Use them when you want broad coverage without hand-writing one eval case per prompt.

JSON dataset

Store datasets under tests/AgentEvals/datasets:

json
[
    {
        "name": "refund inside window",
        "input": "I bought this last week. Can I get a refund?",
        "required_terms": ["refund", "30 days"],
        "forbidden_terms": ["guaranteed"]
    }
]

Each row should be an object. The optional name column is used in failures and standalone reports.

PHP dataset

PHP datasets work like Pest dataset files: return an array of rows from a PHP file.

php
<?php

return [
    [
        'name' => 'refund inside window',
        'input' => 'I bought this last week. Can I get a refund?',
        'required_terms' => ['refund', '30 days'],
        'forbidden_terms' => ['guaranteed'],
    ],
];

You can also return ['rows' => [...]] if you want to keep metadata next to the rows.

CSV dataset

CSV datasets use the first row as column headers:

csv
name,input,required_term,forbidden_term
refund inside window,I bought this last week. Can I get a refund?,refund,guaranteed

CSV cells are strings.

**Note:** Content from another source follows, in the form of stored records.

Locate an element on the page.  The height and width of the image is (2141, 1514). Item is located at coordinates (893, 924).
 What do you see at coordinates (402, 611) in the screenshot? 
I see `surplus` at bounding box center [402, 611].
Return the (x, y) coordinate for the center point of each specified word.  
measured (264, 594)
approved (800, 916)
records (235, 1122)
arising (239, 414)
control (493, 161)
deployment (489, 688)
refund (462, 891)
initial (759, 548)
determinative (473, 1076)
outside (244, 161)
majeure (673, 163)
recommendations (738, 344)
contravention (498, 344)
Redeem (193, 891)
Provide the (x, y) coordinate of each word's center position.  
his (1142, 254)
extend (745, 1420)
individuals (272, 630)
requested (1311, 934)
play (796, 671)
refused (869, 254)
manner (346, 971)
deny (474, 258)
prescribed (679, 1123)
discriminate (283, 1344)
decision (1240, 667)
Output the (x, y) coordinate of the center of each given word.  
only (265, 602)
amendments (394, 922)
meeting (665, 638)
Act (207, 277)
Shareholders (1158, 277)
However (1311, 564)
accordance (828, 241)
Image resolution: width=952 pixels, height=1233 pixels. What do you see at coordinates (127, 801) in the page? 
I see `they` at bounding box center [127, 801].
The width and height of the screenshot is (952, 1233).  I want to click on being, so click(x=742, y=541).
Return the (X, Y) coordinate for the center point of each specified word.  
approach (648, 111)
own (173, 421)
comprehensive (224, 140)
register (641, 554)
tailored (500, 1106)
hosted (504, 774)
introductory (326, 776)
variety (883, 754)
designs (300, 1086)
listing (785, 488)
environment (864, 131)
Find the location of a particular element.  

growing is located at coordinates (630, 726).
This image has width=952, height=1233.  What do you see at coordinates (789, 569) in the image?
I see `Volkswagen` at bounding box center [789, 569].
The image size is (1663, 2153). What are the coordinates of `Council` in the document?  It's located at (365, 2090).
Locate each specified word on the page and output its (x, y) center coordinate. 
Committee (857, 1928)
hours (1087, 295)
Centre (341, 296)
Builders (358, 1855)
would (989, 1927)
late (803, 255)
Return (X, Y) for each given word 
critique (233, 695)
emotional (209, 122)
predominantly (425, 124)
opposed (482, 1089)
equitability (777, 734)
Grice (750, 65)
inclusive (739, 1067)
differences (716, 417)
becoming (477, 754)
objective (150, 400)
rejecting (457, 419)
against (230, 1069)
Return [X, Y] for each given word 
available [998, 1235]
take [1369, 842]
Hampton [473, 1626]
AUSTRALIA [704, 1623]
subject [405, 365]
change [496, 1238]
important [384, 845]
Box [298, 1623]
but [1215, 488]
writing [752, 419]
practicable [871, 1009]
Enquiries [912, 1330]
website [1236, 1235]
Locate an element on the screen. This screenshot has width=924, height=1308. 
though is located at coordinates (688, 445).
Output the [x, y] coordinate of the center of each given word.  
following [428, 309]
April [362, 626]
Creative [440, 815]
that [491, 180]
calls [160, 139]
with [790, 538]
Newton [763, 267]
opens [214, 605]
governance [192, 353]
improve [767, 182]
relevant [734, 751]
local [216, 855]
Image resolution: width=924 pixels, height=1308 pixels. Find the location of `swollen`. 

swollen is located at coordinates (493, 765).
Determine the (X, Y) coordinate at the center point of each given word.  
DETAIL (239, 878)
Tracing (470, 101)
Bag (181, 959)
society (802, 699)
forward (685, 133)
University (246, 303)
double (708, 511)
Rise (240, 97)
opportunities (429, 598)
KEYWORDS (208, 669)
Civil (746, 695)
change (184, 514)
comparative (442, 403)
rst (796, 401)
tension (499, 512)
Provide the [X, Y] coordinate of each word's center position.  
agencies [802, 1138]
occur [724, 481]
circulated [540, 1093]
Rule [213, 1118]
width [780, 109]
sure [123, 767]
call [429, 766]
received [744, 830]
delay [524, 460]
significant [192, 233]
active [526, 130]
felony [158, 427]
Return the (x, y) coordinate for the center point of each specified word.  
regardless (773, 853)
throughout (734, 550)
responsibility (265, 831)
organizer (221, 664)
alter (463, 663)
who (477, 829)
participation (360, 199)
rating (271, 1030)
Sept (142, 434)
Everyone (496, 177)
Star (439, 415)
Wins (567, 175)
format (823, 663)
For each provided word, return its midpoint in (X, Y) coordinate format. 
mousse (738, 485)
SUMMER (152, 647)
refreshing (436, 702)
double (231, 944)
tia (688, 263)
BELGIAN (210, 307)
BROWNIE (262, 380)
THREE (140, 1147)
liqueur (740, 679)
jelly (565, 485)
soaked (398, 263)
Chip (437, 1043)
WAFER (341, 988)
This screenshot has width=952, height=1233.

Use JSON or PHP datasets when a row needs arrays such as multiple required_terms.

Pest example

php
use LaravelAIEvaluation\AIEval;

it('answers refund dataset cases', function () {
    AIEval::agent(App\Ai\Agents\SupportAgent::class)
        ->name('refund-policy')
        ->dataset('tests/AgentEvals/datasets/refunds.json')
        ->inputColumn('input')
        ->expectContainsFrom('required_terms')
        ->expectNotContainsFrom('forbidden_terms')
        ->run()
        ->assertPasses();
});

run() returns a dataset result with one EvalResult per row. assertPasses() fails if any row fails.

Standalone example

php
use LaravelAIEvaluation\AIEval;
use LaravelAIEvaluation\Standalone\StandaloneEvalSuite;

return static function (StandaloneEvalSuite $suite): void {
    $suite->eval('refund-policy', static function () {
        return AIEval::agent(App\Ai\Agents\SupportAgent::class)
            ->dataset('tests/AgentEvals/datasets/refunds.json')
            ->inputColumn('input')
            ->expectContainsFrom('required_terms')
            ->expectNotContainsFrom('forbidden_terms')
            ->run();
    });
};

The standalone runner expands dataset results into separate report cases, such as refund-policy / refund inside window.

Scaffold a dataset eval

bash
php artisan make:ai-evals refund-policy --type=standalone --dataset

This creates both an eval file and a starter dataset file in tests/AgentEvals/datasets.

Column methods

  • dataset('path/to/file.json') loads a JSON dataset.
  • dataset('path/to/file.php') loads a PHP dataset that returns rows.
  • dataset('path/to/file.csv') loads a CSV dataset with a header row.
  • inputColumn('input') chooses the row value sent to the agent. The default is input.
  • nameColumn('name') chooses the row label. Pass null to use row 1, row 2, and so on.
  • expectContainsFrom('required_terms') reads a string or array of required substrings from each row.
  • expectNotContainsFrom('forbidden_terms') reads a string or array of forbidden substrings from each row.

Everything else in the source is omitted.